In the General Assembly Resolution of 6 Sept. 2006, on the, Global Counter Terrorism Strategy members states
pledged to achieve the following objectives: to counter terrorism; settle international conflicts, end foreign occupation, fight against injustice and discrimination, eradicate poverty, promote growth and sustainable development, achieve global prosperity, good governance and respect for human rights and the rule of law, improve international , and ensure respect for all religions, value systems, culture and faith.
These were massive agenda that required concerted efforts from all countries, especially the major powers that control the international decision-making institutions in the political and economic domains. But why has this grand strategy failed?
One answer may in the prestige’s Stockholm Peace Research Institute paper that focused on the ISIS (Islamic State).
It wrote that; The Islamic State in Iraq and Syria (ISIS) has dramatically undermined stability in Iraq, Syria and the broader Middle East and poses a global risk to peace and security. The international community has struggled to find consensus on an effective response to the threat posed and too often falls back on simply intensifying current measures, which are incoherent and largely ineffective. In order to fight ISIS more effectively, it is necessary to evaluate why the current measures are not working and look at potential alternatives.
ISIS has flourished in ungoverned or weakly governed areas of countries affected by conflict or political instability. The complex environments within Afghanistan, Iraq, Libya, Nigeria, the Sinai Peninsula, Syria and Yemen provide ISIS with resources, recruits and safe havens. In addition, large numbers of ISIS recruits have come from relatively stable countries, such as Tunisia, further clouding the picture. Overall, however, combatting ISIS in most of the affected countries needs to be part of broader and longer-term efforts to restore security, tackle political injustices, increase economic output and promote effective governance.
So far, external military operations against ISIS have focused largely on airstrikes.. The air campaign has had mixed results, with critics arguing that it has done little to undermine the appeal of ISIS’ ideology and could in some cases have strengthened that appeal. Almost every air campaign against terrorists causes civilian casualties and the destruction of infrastructure, and ISIS operates almost entirely among civilians in cities such as Raqqa and Deir Ezzor in Syria and Mosul in Iraq. Recently the catastrophic results of these air strikes on civilians have been very
Moreover, increasingly, voices are saying that Western military intervention plays into the hands of ISIS and can lead to unintended consequences such as the creation of more terrorist groups; ISIS, for instance, was born out of the Iraq war. However, the military toolbox is just one front in the battle being waged against ISIS and there are other, arguably more effective ways for states to deal with the threat.

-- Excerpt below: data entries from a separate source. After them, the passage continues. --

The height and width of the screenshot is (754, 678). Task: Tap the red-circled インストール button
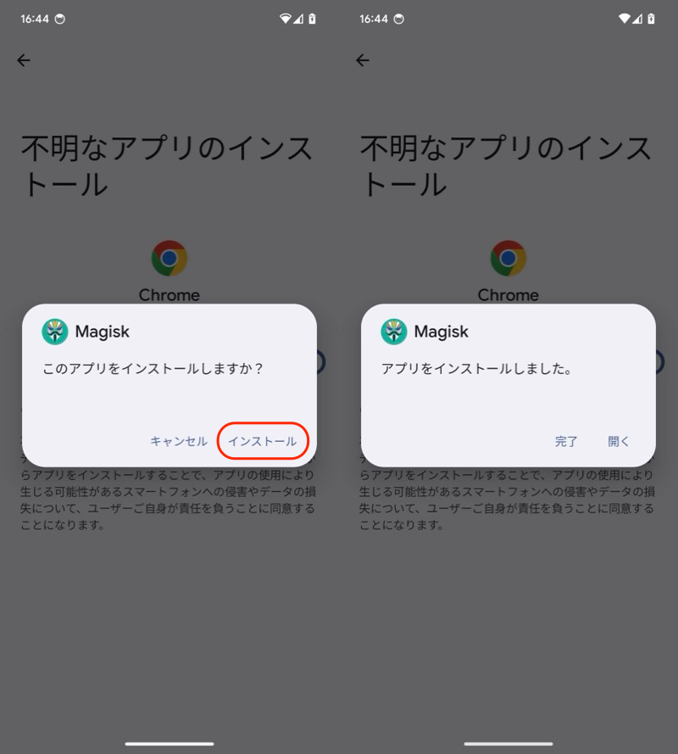pos(263,441)

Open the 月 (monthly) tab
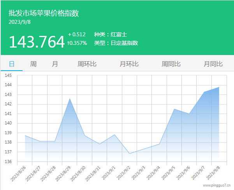(x=55, y=64)
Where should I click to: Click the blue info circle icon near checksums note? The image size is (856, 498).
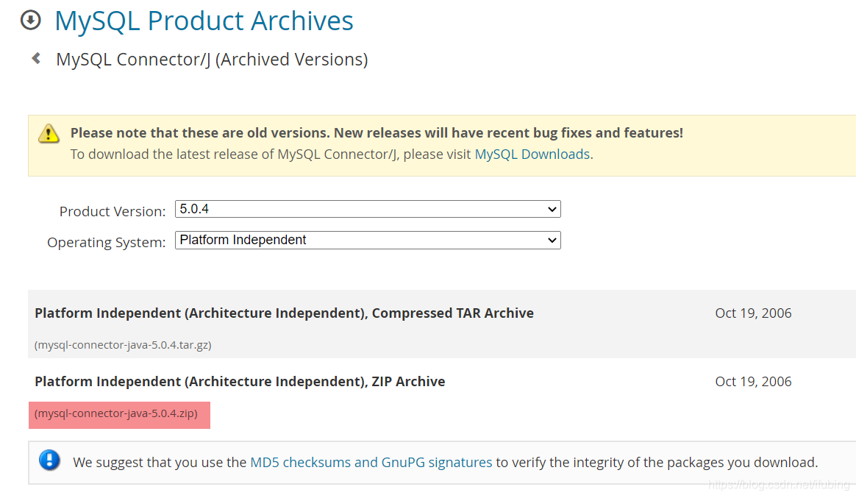click(49, 462)
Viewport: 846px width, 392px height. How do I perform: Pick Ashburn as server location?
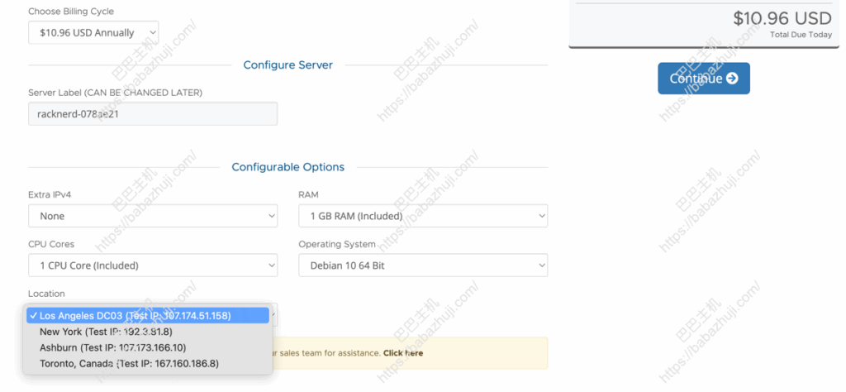(x=112, y=347)
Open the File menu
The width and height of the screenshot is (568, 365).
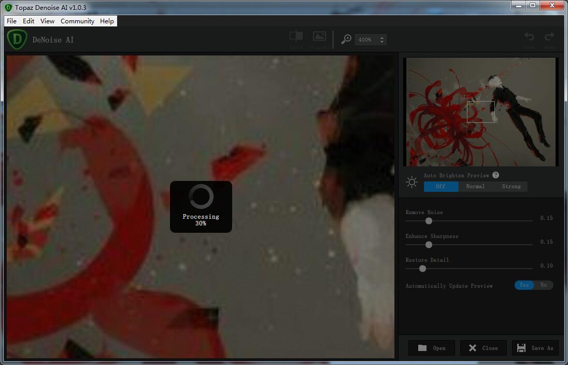tap(11, 21)
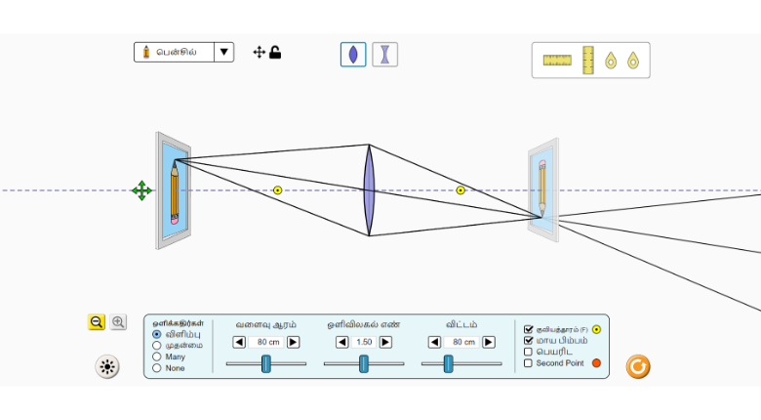The height and width of the screenshot is (420, 761).
Task: Click the zoom out magnifier button
Action: (97, 322)
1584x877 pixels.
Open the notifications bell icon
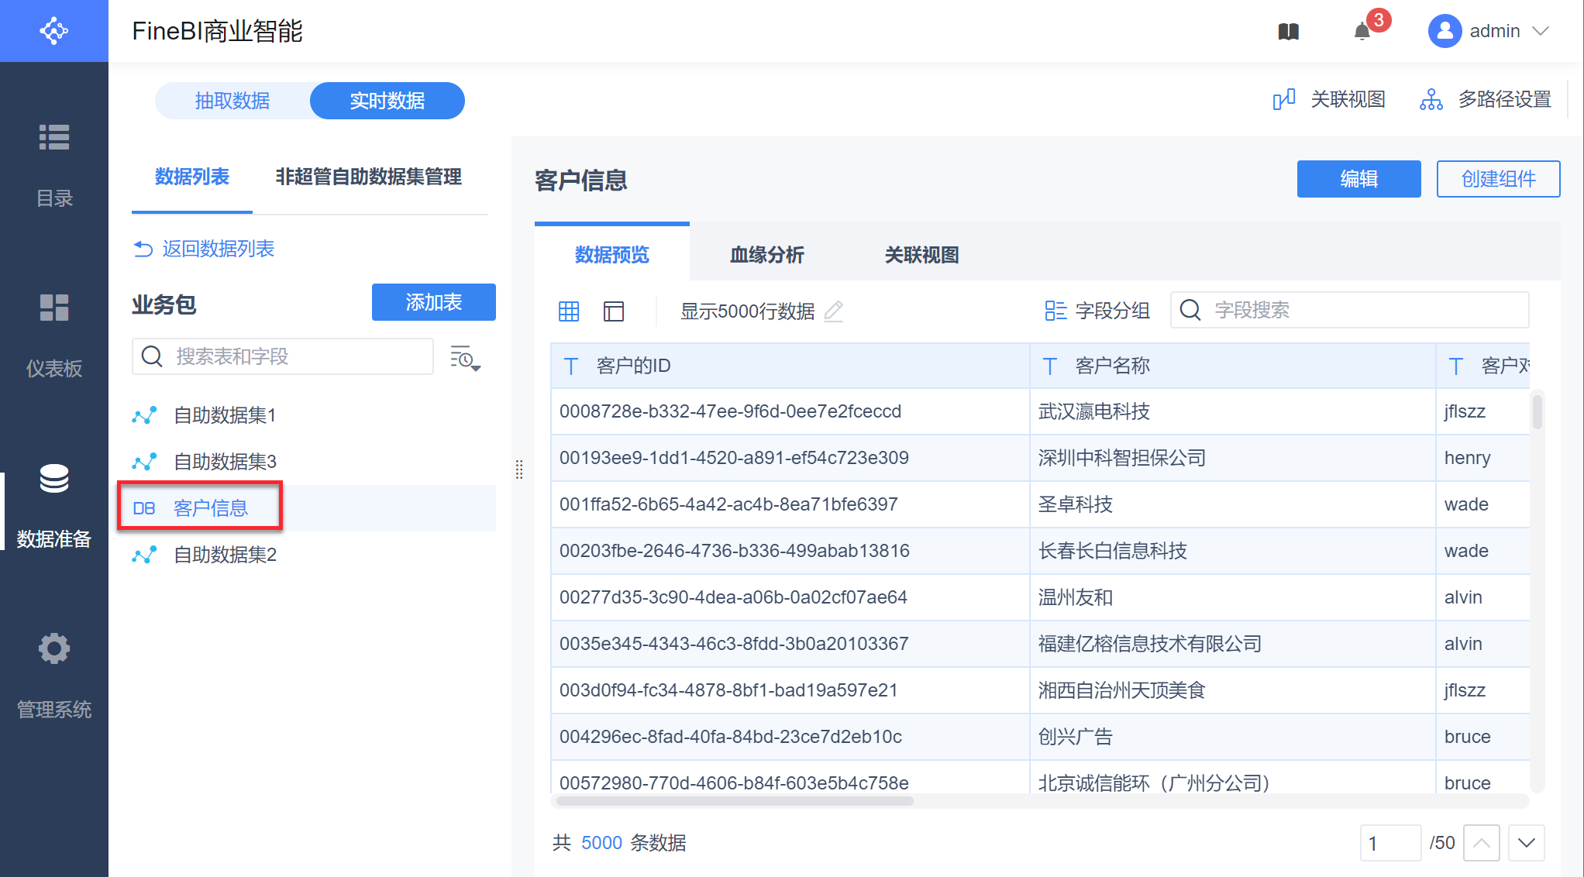click(x=1362, y=32)
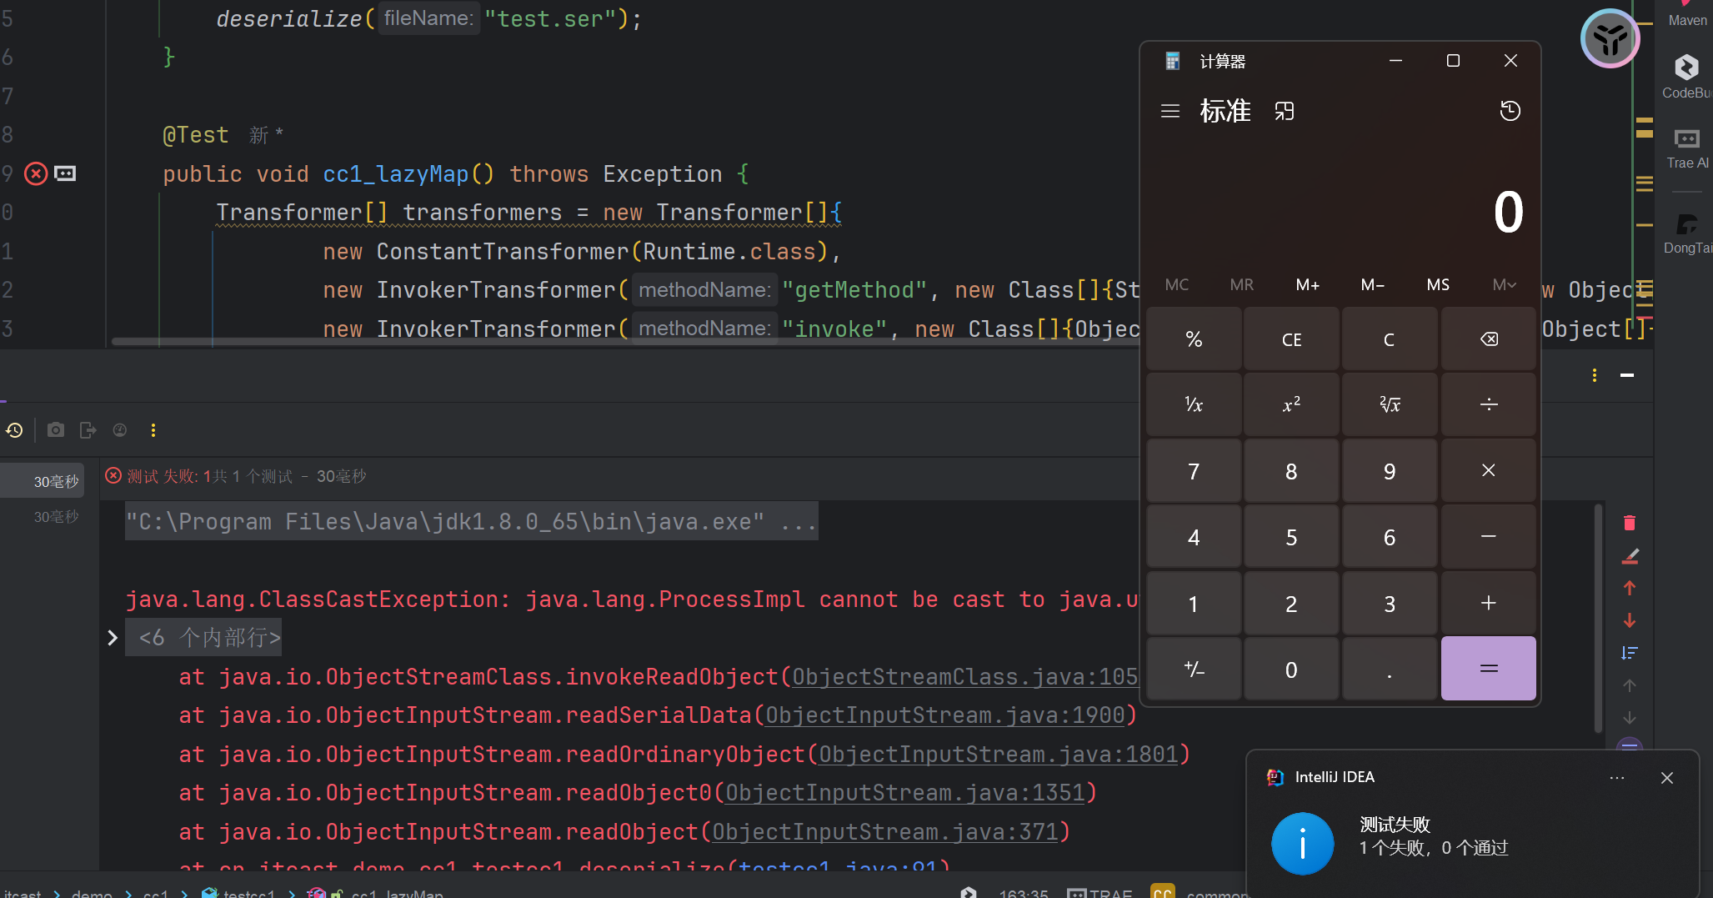Click the console vertical scrollbar

[1598, 617]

ISIS uses social media for recruitment, communication and spreading propaganda. A recent ISIS slogan, ‘half of Jihad is Media, is an idea borrowed from the leader of al-Qaeda, Ayman Al-Zawahiri, who said: ‘ More than half of this battle is taking place in the battlefield of the Media.’ Countering ISIS propaganda is crucial. If ISIS loses its followers, it loses its strength. In the arena of digital counterinsurgency, there is still much room for improvement.
How to conduct an effective international intervention against ISIS is a question at the very centre of global politics today. An optimal intervention strategy does not exist; instead, the international community needs a combination of many smaller measures including, crucially, cutting off ISIS’ supplies of both finances and supporters. ISIS operates across three dimensions: (a) the areas under its direct control in Iraq and Syria; (b) as an international terrorist network or franchise; and (c) as an ideological movement of jihadist extremism. Therefore, the recipe for true peace needs to address these three dimensions in a coherent and sustainable way—and it will not be easy.